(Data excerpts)
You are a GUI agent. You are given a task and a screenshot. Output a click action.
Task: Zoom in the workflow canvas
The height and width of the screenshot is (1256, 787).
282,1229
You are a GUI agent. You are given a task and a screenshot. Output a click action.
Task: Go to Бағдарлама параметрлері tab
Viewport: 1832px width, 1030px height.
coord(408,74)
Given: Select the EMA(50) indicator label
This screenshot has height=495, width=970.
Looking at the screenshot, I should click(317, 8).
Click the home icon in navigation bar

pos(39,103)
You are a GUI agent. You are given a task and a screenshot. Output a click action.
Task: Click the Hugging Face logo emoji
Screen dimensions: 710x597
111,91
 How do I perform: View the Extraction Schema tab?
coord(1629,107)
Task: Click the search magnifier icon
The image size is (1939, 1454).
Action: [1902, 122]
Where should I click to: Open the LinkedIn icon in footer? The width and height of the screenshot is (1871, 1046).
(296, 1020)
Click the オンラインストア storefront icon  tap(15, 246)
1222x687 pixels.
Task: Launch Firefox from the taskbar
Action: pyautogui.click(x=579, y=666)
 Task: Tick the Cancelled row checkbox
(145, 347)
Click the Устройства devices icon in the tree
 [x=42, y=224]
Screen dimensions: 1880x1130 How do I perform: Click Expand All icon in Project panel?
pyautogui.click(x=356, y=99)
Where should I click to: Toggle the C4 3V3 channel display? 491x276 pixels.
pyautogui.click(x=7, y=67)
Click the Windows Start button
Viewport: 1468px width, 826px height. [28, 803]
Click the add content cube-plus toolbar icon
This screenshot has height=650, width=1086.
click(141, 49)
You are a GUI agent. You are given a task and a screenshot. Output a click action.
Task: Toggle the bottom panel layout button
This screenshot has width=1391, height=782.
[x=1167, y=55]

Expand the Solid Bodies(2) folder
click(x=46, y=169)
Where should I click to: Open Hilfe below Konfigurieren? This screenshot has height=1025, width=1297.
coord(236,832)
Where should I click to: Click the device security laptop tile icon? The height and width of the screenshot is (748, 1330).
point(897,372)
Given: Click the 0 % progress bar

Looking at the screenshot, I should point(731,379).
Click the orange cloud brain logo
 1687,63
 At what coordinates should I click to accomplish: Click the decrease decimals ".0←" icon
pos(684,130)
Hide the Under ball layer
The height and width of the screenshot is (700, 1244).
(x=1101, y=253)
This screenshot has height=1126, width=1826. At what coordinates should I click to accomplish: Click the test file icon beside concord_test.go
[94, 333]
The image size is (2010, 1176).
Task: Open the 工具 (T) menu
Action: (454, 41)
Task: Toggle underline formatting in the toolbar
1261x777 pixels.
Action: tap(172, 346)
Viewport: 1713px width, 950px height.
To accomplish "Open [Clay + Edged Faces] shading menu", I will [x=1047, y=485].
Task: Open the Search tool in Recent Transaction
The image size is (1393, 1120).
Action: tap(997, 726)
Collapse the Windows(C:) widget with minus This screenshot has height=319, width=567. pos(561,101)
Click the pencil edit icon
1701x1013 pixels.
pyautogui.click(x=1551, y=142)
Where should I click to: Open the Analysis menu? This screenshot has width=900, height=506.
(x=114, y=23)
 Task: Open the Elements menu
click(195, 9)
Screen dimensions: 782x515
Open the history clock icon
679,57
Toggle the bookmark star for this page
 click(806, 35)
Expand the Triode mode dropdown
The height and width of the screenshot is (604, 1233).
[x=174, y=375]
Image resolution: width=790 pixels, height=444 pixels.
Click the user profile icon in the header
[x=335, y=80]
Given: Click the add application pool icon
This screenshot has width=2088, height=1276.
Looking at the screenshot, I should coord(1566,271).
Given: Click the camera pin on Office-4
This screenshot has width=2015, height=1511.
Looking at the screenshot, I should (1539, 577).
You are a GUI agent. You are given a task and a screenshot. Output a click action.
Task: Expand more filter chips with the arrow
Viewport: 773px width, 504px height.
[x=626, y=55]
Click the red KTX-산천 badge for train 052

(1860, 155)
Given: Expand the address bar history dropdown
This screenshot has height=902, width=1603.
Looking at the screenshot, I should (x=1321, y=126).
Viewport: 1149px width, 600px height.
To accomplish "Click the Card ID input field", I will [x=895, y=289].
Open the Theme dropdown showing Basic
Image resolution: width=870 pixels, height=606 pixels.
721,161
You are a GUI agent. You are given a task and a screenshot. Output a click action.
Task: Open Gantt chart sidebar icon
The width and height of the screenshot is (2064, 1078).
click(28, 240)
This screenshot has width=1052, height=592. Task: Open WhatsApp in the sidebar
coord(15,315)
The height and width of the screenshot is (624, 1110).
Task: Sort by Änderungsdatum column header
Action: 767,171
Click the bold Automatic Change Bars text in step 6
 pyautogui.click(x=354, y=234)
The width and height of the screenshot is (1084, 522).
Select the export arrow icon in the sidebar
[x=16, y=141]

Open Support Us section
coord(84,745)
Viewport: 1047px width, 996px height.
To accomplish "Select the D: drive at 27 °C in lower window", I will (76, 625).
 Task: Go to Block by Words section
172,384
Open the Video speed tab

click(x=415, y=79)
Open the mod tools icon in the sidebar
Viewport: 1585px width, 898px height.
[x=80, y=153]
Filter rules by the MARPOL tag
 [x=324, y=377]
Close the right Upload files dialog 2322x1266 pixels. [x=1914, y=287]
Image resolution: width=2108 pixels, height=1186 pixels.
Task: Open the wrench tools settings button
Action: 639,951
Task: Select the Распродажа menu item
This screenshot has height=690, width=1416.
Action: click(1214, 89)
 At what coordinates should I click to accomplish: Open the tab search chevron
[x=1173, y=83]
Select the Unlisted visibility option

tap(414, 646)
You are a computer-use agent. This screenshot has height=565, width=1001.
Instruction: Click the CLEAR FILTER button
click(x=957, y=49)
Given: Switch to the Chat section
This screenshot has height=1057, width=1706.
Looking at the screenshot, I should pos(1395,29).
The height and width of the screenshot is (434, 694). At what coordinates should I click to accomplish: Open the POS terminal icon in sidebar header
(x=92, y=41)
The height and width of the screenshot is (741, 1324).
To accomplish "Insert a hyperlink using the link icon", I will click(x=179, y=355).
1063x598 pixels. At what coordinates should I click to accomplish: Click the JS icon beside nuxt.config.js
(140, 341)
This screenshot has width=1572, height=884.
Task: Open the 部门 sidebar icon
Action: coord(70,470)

**Task goal:**
From the records above, quote only the lines running from the line with "Task: Open Gantt chart sidebar icon" to the line with "Viewport: 1047px width, 996px height.", both lines included.

**Reply to the task:**
Task: Open Gantt chart sidebar icon
The width and height of the screenshot is (2064, 1078).
click(28, 240)
This screenshot has width=1052, height=592. Task: Open WhatsApp in the sidebar
coord(15,315)
The height and width of the screenshot is (624, 1110).
Task: Sort by Änderungsdatum column header
Action: 767,171
Click the bold Automatic Change Bars text in step 6
 pyautogui.click(x=354, y=234)
The width and height of the screenshot is (1084, 522).
Select the export arrow icon in the sidebar
[x=16, y=141]

Open Support Us section
coord(84,745)
Viewport: 1047px width, 996px height.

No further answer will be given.